Levels of public apathy towards this kind of brazenly undemocratic conduct are high. This makes it unlikely that voters themselves will punish repeat offenders at the ballot box. The best route to reform may lie at the legislative level. It is crucial to clarify responsibility for multi-voting. Present legislation governing the status of MPs applies responsibility for voting violations to everyone but the MPs themselves. This absurd situation needs to change. Sanctions for voting on behalf of absent colleagues should range from loss of parliamentary seat to criminal liability.
In addition to legislative amendments, the recent experience of the Kyiv City Council offers a ready technological solution. The Kyiv authorities have adopted a voting system whereby it is physically virtually impossible to vote for absent colleagues. Council members must vote with one hand while identifying the relevant legislation with their other hand. Both buttons must be pressed for a certain period simultaneously in order for an individual vote to register. While not 100% fool proof, this tried and tested system would radically reduce the scope for multi-voting in the Ukrainian parliament.

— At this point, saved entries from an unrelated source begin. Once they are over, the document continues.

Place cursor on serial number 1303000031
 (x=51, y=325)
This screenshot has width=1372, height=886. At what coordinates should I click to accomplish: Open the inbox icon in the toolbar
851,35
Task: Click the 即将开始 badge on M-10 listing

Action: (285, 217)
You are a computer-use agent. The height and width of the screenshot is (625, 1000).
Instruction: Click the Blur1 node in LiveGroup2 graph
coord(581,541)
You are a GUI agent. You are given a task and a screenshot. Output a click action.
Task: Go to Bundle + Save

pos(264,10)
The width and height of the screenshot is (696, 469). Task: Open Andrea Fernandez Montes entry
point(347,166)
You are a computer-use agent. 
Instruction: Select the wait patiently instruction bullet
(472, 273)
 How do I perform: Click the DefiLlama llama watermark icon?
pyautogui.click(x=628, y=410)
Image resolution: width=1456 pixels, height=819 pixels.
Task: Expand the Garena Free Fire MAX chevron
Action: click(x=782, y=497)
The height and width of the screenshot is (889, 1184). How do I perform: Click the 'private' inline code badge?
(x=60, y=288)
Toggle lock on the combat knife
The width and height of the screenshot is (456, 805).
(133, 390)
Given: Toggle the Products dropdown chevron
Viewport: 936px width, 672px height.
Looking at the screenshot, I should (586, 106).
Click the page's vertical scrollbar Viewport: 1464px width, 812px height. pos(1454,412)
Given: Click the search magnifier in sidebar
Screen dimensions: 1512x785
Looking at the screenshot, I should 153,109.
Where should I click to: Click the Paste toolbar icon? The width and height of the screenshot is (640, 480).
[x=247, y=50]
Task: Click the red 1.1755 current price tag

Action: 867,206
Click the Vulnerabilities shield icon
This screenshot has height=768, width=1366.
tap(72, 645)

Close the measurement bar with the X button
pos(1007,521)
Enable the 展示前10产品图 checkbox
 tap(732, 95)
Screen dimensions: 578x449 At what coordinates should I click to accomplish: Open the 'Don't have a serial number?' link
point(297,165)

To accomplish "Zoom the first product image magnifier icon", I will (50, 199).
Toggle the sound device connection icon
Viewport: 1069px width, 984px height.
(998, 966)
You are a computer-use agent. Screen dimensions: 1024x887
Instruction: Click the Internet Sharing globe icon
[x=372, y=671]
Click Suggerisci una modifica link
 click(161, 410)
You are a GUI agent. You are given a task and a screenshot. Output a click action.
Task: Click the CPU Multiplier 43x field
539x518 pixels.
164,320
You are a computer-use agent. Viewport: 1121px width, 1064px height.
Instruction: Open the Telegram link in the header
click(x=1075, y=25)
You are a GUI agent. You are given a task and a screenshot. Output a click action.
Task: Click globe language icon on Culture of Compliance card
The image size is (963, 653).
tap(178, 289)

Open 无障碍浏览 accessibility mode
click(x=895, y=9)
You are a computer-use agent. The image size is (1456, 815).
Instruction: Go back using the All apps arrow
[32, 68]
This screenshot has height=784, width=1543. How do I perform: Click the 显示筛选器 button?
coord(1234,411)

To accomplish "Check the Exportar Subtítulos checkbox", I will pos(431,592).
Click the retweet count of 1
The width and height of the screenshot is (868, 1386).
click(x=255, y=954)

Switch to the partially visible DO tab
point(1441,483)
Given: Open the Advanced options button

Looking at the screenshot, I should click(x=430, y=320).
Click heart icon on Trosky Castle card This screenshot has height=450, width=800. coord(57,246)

As Ukraine moves into a new election cycle, it is particularly important to support the credibility of the country’s democratic institutions. Unfortunately, we cannot rely on the conscience and integrity of the current crop of MPs in this regard. With that in mind, all progressive parties should show their support for symbolic measures such as outlawing multi-voting. Putting an end to this practice would demonstrate that Ukraine’s parliamentary culture is maturing. It would also reflect the public mood, which is no longer prepared to tolerate the dysfunctional democracy of the past few decades.